> [The request]:
Show each line in the entries below that contains the string "Open". Case counts.
┏━━
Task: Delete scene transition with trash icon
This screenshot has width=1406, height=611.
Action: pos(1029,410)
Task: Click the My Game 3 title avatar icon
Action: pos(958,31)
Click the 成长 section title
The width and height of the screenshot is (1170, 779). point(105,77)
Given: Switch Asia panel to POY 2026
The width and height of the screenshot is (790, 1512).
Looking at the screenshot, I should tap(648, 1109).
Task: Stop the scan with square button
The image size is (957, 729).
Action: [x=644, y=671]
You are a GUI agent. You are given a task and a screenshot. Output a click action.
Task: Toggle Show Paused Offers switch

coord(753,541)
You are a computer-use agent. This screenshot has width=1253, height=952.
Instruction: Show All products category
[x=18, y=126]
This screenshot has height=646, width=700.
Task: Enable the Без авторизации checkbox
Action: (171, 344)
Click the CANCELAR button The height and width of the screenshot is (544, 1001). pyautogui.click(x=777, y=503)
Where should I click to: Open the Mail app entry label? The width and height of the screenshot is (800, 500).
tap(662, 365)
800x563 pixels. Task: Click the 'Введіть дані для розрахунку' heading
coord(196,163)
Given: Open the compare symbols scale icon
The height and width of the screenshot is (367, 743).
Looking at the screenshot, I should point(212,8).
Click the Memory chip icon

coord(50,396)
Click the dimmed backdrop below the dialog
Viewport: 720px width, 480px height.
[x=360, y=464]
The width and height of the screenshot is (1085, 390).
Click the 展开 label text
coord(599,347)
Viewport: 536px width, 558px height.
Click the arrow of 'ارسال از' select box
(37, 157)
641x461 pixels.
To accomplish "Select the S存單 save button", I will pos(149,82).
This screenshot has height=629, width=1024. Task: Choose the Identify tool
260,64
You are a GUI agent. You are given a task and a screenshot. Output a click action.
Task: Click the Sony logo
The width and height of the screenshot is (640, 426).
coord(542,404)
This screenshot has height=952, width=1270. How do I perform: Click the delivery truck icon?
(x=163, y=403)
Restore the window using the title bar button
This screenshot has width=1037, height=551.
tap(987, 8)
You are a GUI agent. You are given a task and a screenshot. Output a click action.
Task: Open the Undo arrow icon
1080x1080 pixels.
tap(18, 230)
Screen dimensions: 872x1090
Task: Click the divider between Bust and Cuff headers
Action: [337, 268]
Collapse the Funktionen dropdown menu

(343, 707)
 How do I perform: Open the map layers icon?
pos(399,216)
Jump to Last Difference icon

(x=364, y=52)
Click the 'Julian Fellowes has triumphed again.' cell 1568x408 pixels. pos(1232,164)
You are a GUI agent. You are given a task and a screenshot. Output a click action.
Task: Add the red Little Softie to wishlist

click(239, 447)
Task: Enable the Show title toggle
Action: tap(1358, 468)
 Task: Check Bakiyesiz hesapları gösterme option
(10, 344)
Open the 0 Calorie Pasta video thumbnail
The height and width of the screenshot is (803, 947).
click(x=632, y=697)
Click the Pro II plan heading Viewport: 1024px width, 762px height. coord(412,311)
┗━━
> [Result of this exercise]:
Where should I click to: Open the Mail app entry label? The width and height of the screenshot is (800, 500).
Given: Open the compare symbols scale icon
Task: Open the Undo arrow icon
 How do I perform: Open the map layers icon?
Open the 0 Calorie Pasta video thumbnail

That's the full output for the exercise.